Okay. And finally, just if you could give some color on the FERC rate case process? As you go through the settlement talks, when you ultimately come to the endpoint, however it turns out, is the ROE adjusted for the change in the 10-year treasury? So if interest rates move higher, do they make adjustment or are you stuck at that base 8.6% for this proceeding no matter what?

Thomas E. Bottorff

Analyst · SIR Capital Management.

This is Tom Bottorff, Senior Vice President of Regulatory Affairs. The rate of return has yet to be determined that we're seeking but if we settle the case, the rate of return is sort of [indiscernible], it's not explicitly adopted as part of the settlement. So as in prior rate cases, there really is no adopted rate of return. That would only happen in the event of going to litigation [indiscernible].

Kevin Fallon

Analyst · SIR Capital Management.

But that's what I mean. They gave you a point estimate to change rates on under the current to the 8.6% base ROE and that's what I'm asking. That was an administrative determination by the FERC and is there an administrative process x something in your settlement that changes that or is that 8.6% the base unless you reach a different number in the settlement?

Thomas E. Bottorff

Analyst · SIR Capital Management.

If we reach a different number in the settlement, then the rate would we based on that adopted figure.

Kevin Fallon

Analyst · SIR Capital Management.

But if the case is litigated and rates move higher, is it adjusted upward or is it stuck at that 8.6%?

Kent M. Harvey

Analyst · SIR Capital Management.

Right now, the issue is we had to submit our application with the 9.1%. It has the 8.6% plus the 50 basis point adder for the California ISO and that is based on data that was available when we did the filing.
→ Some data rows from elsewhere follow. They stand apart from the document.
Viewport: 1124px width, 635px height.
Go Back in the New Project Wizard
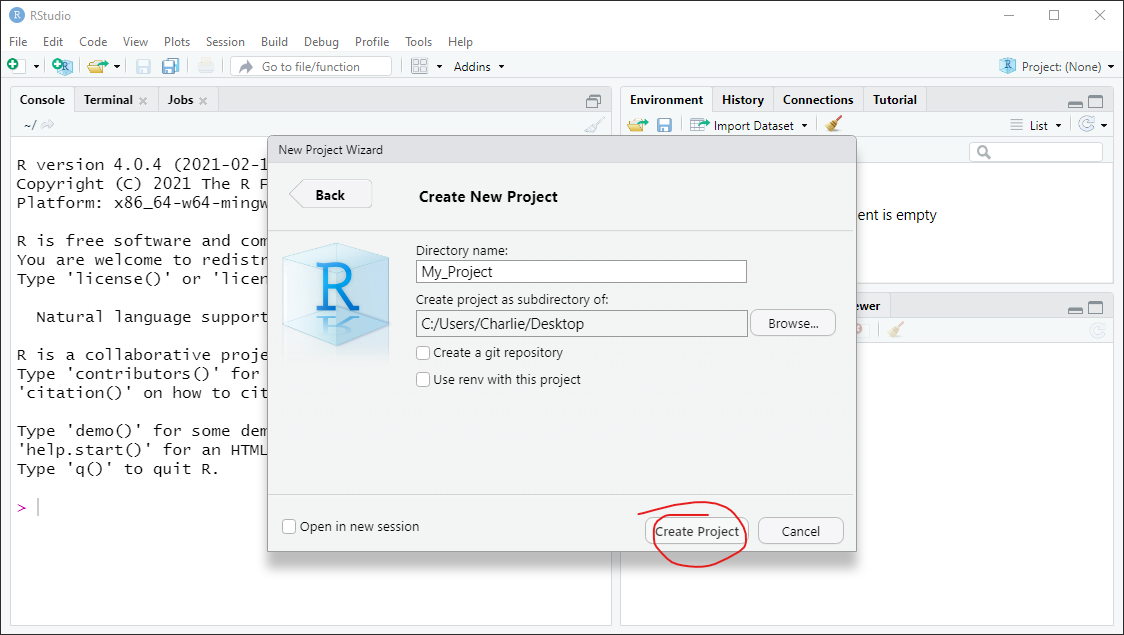click(x=331, y=195)
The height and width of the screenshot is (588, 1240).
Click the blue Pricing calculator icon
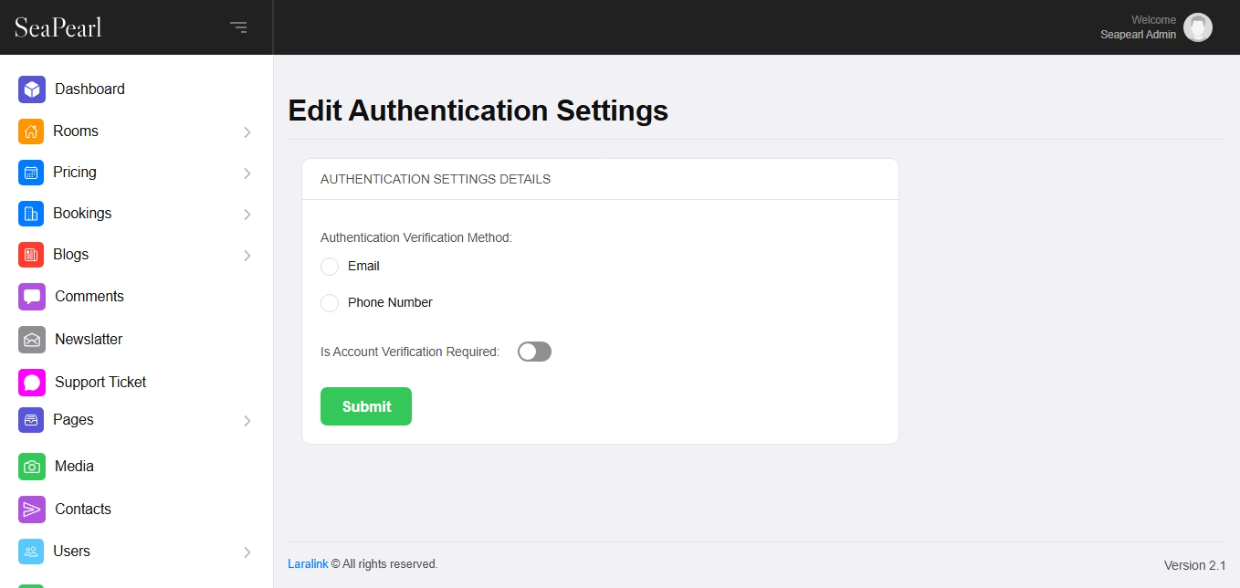pos(31,172)
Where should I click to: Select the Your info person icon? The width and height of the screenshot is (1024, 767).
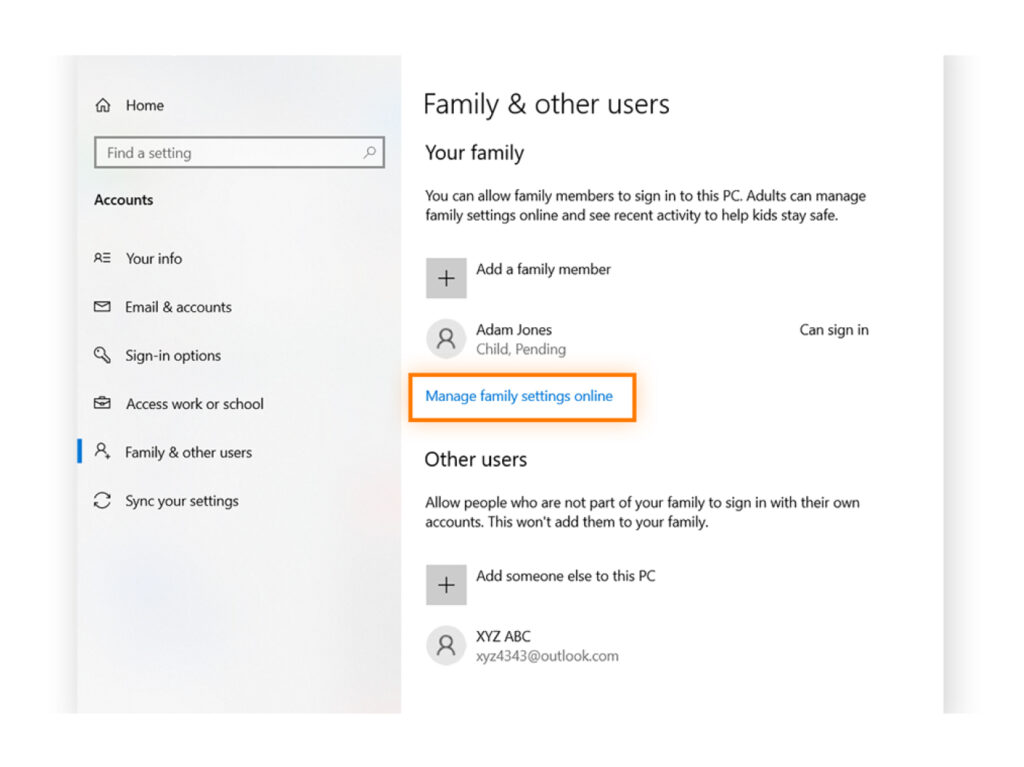(x=103, y=258)
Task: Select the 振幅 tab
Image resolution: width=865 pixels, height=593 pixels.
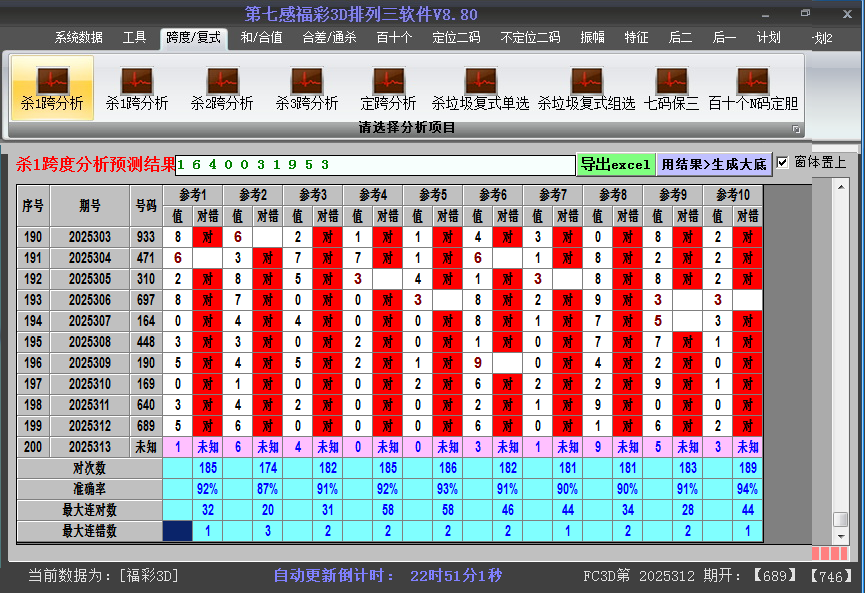Action: (x=593, y=37)
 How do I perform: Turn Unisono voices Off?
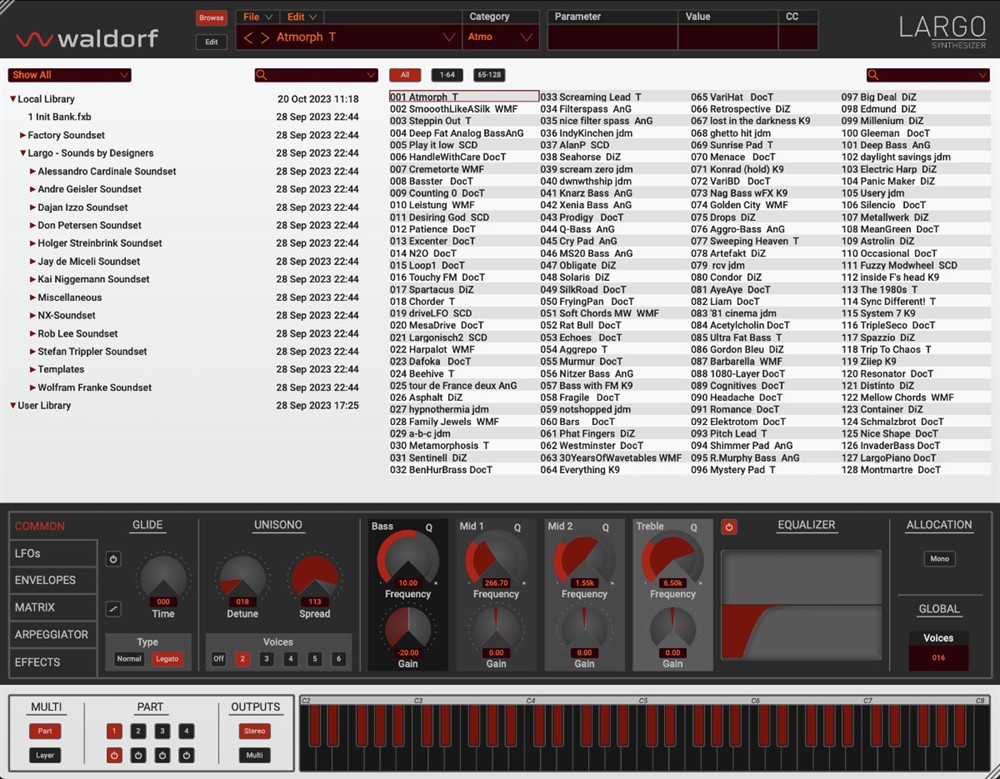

And essentially, we looked at a number of comparable utilities and it is prescriptive in that we're required to use the DCF model, which, of course, is particularly disadvantageous in this current economic environment and we don't think representative of our true cost of equity. So we would have to litigate that and unless the FERC ended up with something that was more reasonable, then we would have to seek legal review of that decision.

Operator

Operator

We have a follow-up question from the line of Ashar Khan [ph].

Unknown Analyst

Analyst

Kent, I just went back and looked at your 10-K from the third quarter, so I guess you were around $30 and then I've got the GAAP earnings and the dividend. Am I -- tell me if I'm doing my utility maths wrong or right. GAAP earnings, you're showing this year, $1.66 to $2. The dividend is around that level. So assuming we come out book value does not increase, it remains at 30 or so, then is it fair to look at it that if the company earns around 10% that by the end of '13 that the earning power is more like $3 a share or something like that?

Kent M. Harvey

Analyst

I don't know. I can't follow your logic over the phone. So if you want to follow up with our IR team about your question, maybe we can handle it that way, Ashar.

Gabriel B. Togneri

Analyst

I apologize for breaking in and if there are any questions remaining, but we do have some constraints on this end. Please call the Investor Relations line if you have any follow-up questions, and we wish you a great day and talk to you the next time. Thank you.

Operator

Operator

Ladies and gentlemen, thank you for attending the PG&E Corporation fourth quarter earnings conference call. This now concludes the conference. Enjoy the rest of your day.